Altus Power Merging with CBRE Acquisition in $1.6B Deal

CBRE Acquisition Holdings

Clean electrification company Altus Power and CBRE Acquisition Holdings today announced a definitive agreement for a business combination. The pro forma implied equity value of the combined company is $1.58 billion at the $10 per share price in the transaction, and assuming no redemptions by the SPAC’s public stockholders.

If approved, Altus would list on the NYSE under AMPS.

Headquartered in Greenwich, Connecticut, Altus Power is currently wholly-owned by its management team and Blackstone Credit

The SPAC is sponsored by CBRE Group, the world’s largest commercial real estate services firm.

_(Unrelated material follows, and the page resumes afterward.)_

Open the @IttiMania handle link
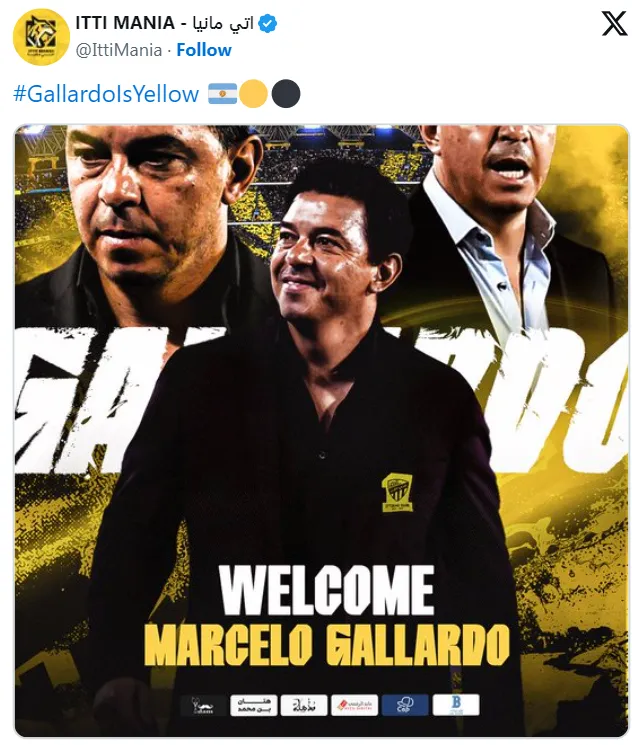 (119, 50)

The transaction is anticipated to generate gross proceeds of up to approximately $678 million of cash, assuming no redemptions. Proceeds include a $275 million fully-committed common stock PIPE anchored by CBRE Group and existing investors, including Altus Power management and Blackstone Credit, as well as new investors, including ValueAct Capital, Liberty Mutual Investments and other leading institutional investors.

The SPAC in a press release said its sponsor economics are tied to the long-term performance of Altus Power. CBRE receives no upfront sponsor shares but instead earns its incentive as Altus Power shares appreciate in value over time. Read more.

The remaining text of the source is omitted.